Exercise aim ::
For the entries below, the expected answer is the line with "This screenshot has width=1456, height=819.", the line with "Click the settings gear icon", and every line between them, exactly as written, and nothing more.

Data records ::

'''

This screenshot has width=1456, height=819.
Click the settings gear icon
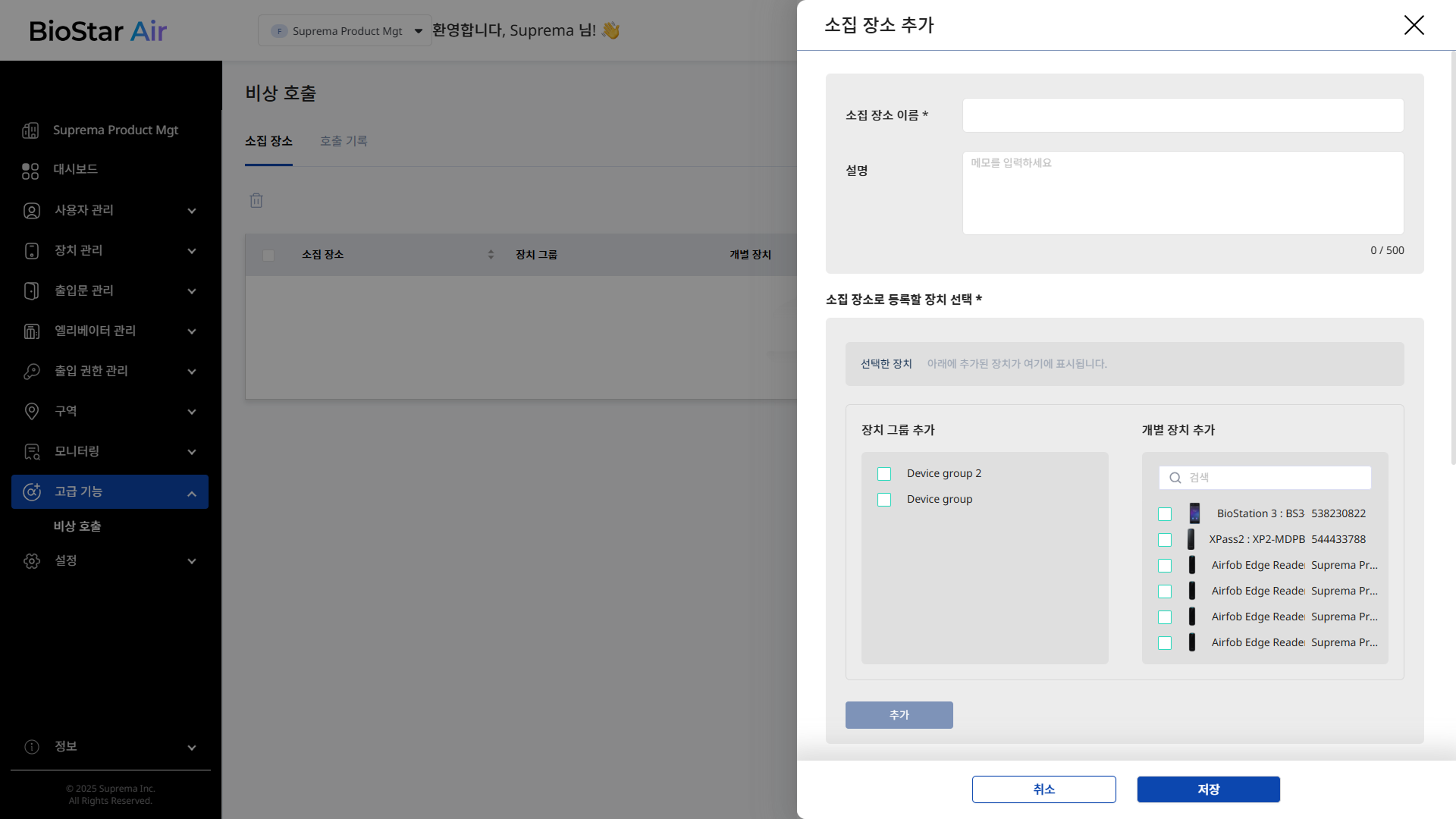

'''
'''

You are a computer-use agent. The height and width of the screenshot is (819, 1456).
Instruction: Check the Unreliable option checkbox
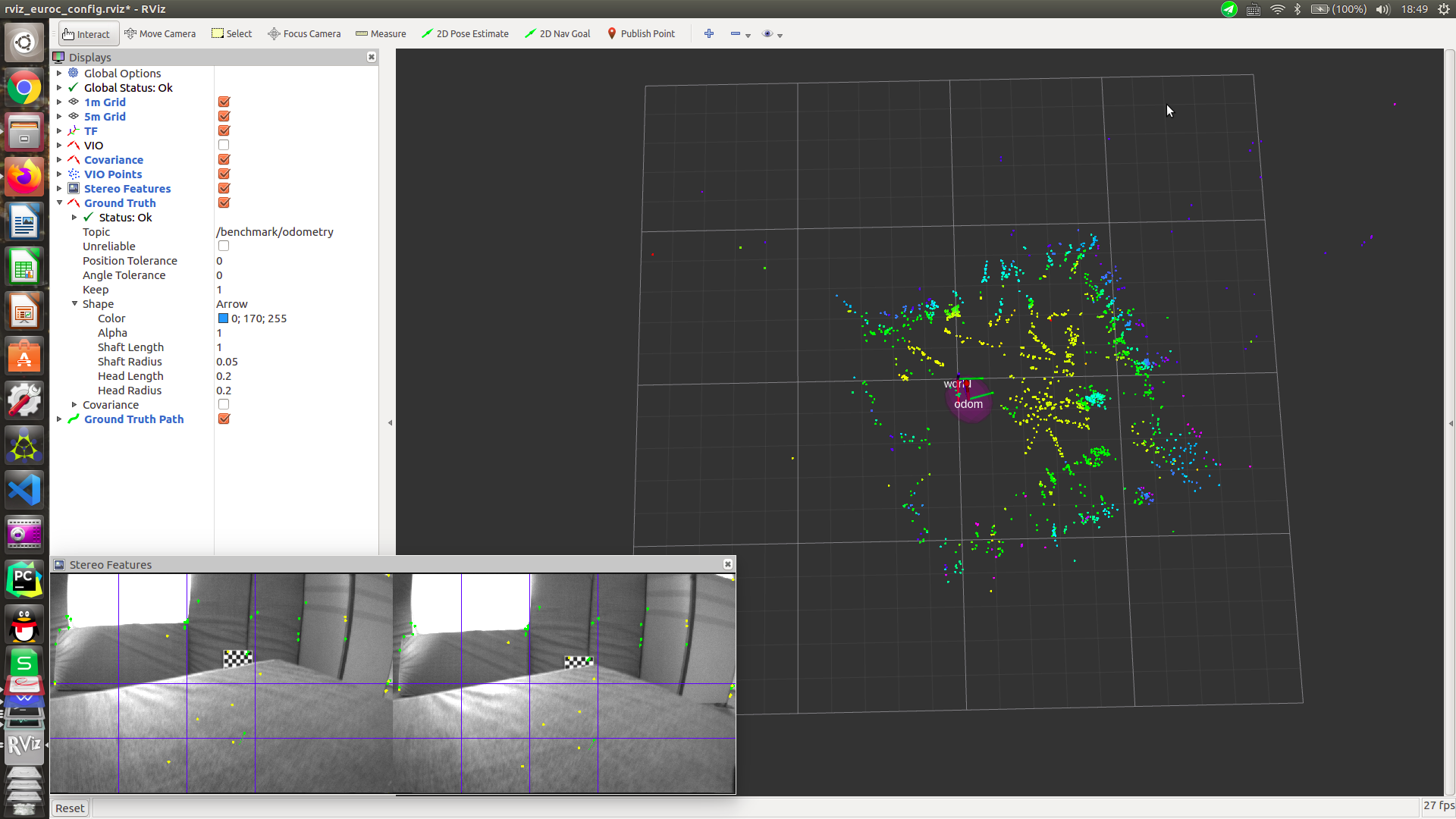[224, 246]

'''

Output ::
This screenshot has width=1456, height=819.
Click the settings gear icon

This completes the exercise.